Rorate Caeli

Analysis - This Weigel-Magister axis doesn't seem right
Or: could "Pope Weigel" become a reality?




The Waldorf Astoria, New York
October 18, 2012


[I]t becomes clear that, as Italian Vaticanista Sandro Magister wrote recently, the new pope’s First Hundred Days ought to see a massive housecleaning and the first steps toward building a new institutional culture in the Church’s central bureaucracy, so that it becomes an instrument of the New Evangelization, not an impediment to it.


So, are we supposed to think "Pope Weigel" will become a reality? We think not.

Is an American Pope possible? Yes, eminently, this time more than ever. In this, we agree with Magister. Cardinal Wuerl's declaration that there could not be a pope from "the Superpower" indicated: first, his dislike for specific fellow countrymen of his in the College, perhaps one specific curial Cardinal, one not making any noise, whose position he wished to undermine; and also an outdated view of the relatively much weaker position of the United States in today's world.

Could it be Cardinal Dolan? There is a diffuse feeling that he, as well as some noisy American prelates, speaks through the media, and that "mainstream-media-Catholics" such as Weigel represent his views. And the boisterous, belligerent, and particularly imperious and ideological tone epitomized by Weigel and his allies make a Dolan papacy very unlikely. That is the fault of what Weigel in a fit of wrongheaded patriotism calls "Team America", but that is rather a "Team of some Americans". 

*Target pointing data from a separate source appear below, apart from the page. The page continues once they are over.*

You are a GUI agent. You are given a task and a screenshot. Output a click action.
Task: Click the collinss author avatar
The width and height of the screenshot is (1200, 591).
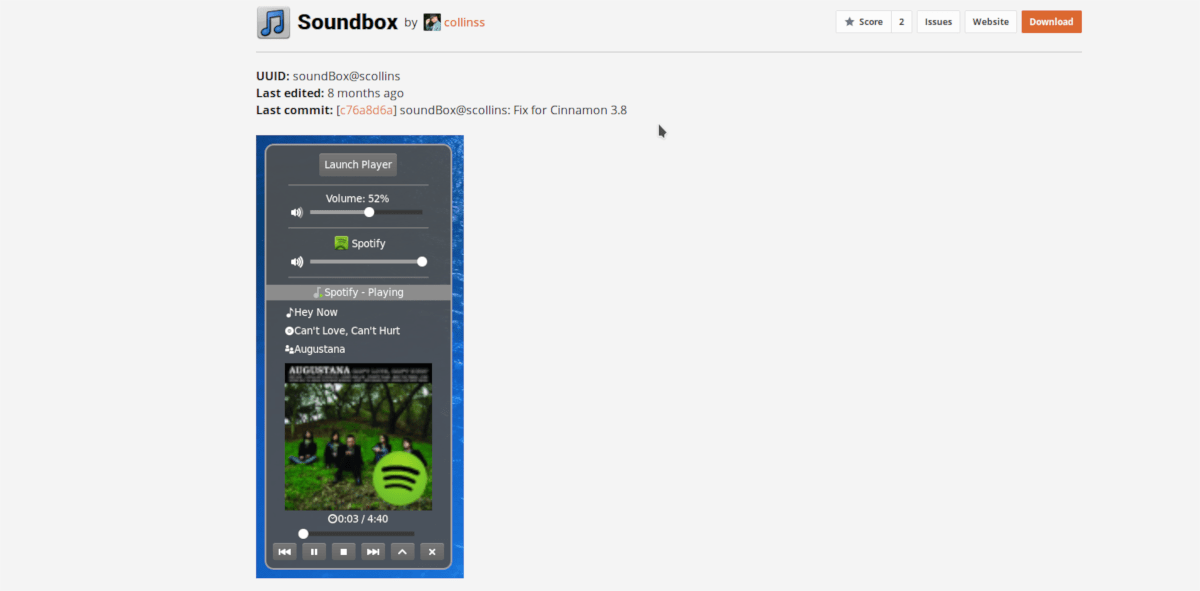[432, 22]
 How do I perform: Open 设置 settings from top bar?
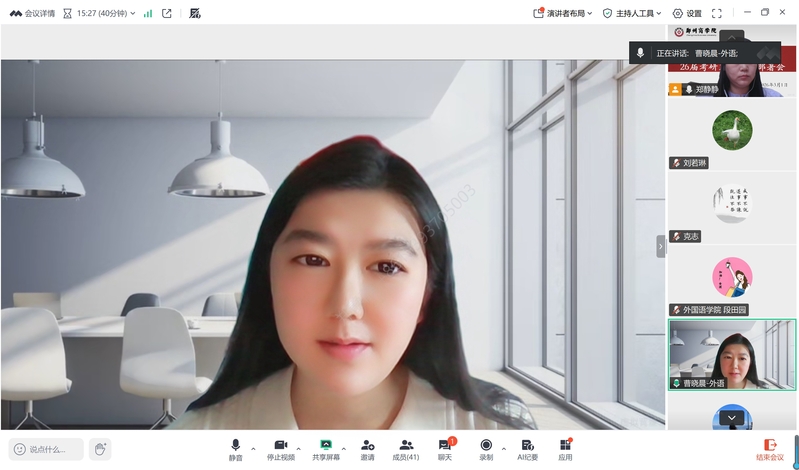pyautogui.click(x=687, y=13)
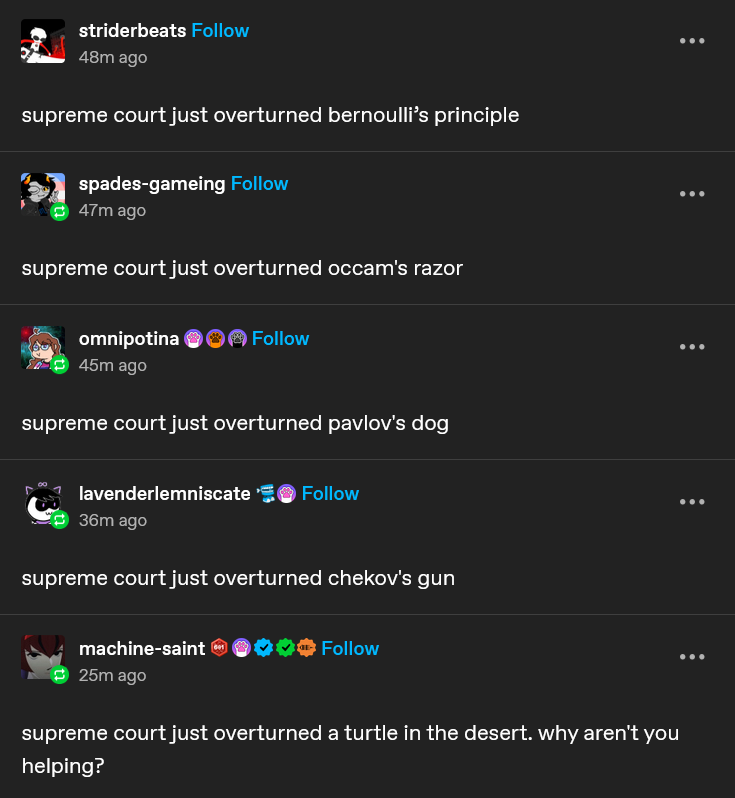This screenshot has height=798, width=735.
Task: Open three-dot menu on lavenderlemniscate post
Action: pos(692,502)
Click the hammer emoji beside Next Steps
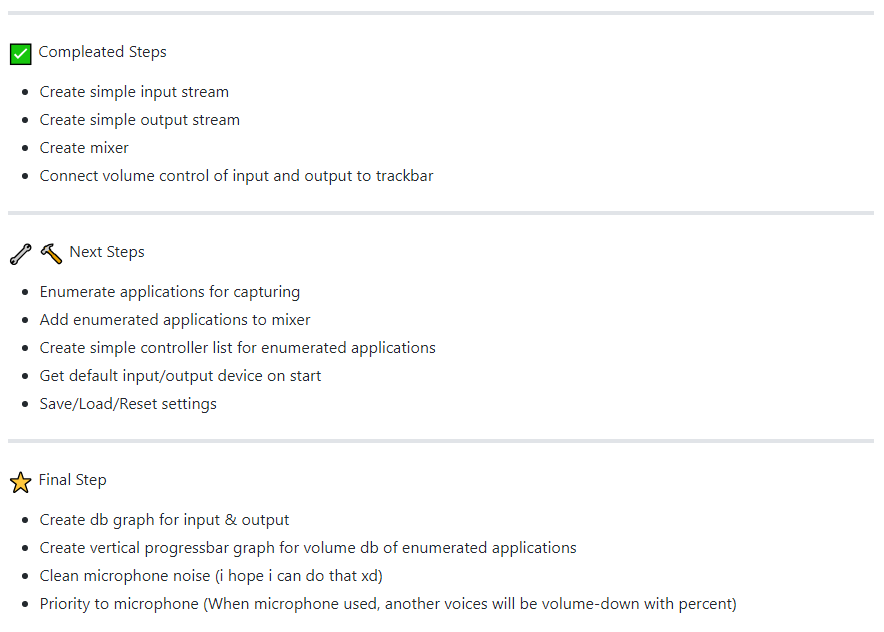Image resolution: width=884 pixels, height=632 pixels. pos(51,254)
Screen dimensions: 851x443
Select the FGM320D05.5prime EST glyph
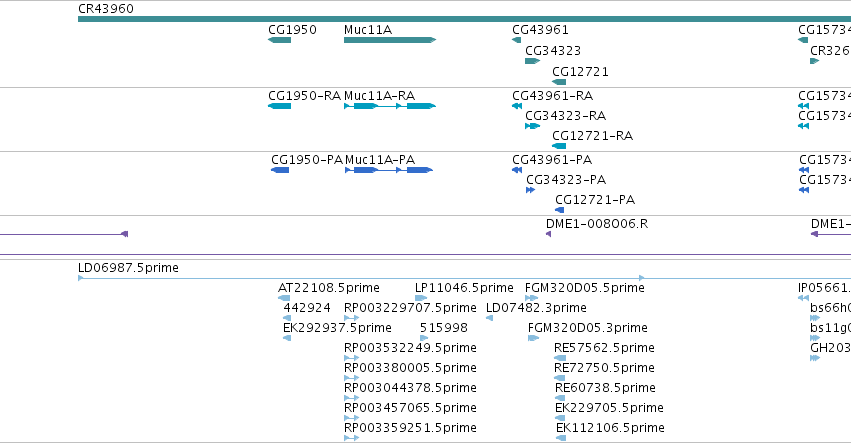[x=531, y=298]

Does the Church need more noisy gestures from lukewarm sources? Does she need more instability? An American Pope, certainly, but one who is a sterling administrator and understands the need for festina lente, not presidential-like "first 100 days". Such antics, including press conferences during the period of reflection that is that of the pre-conclave General Congregations, and exclusive interviews for the favored media, are beneath the papacy. Rome is not Manhattan, and it is not Washington - and that is something to be celebrated, not regretted.